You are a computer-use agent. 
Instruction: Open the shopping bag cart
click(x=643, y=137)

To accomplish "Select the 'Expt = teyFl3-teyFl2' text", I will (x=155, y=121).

---

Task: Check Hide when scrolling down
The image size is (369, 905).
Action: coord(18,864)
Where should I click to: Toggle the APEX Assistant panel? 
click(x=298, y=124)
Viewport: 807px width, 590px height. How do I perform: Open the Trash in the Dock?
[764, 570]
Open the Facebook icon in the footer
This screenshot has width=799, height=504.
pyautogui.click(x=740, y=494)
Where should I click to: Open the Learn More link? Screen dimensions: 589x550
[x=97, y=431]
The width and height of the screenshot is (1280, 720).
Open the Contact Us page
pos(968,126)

§ ASSIGNED TASK:
Please give an exact copy of the entries above, from the line with "Task: Check Hide when scrolling down" down to the line with "The width and", inclusive, and nothing else.

§ RESPONSE BOX:
Task: Check Hide when scrolling down
The image size is (369, 905).
Action: coord(18,864)
Where should I click to: Toggle the APEX Assistant panel? 
click(x=298, y=124)
Viewport: 807px width, 590px height. How do I perform: Open the Trash in the Dock?
[764, 570]
Open the Facebook icon in the footer
This screenshot has width=799, height=504.
pyautogui.click(x=740, y=494)
Where should I click to: Open the Learn More link? Screen dimensions: 589x550
[x=97, y=431]
The width and height of the screenshot is (1280, 720).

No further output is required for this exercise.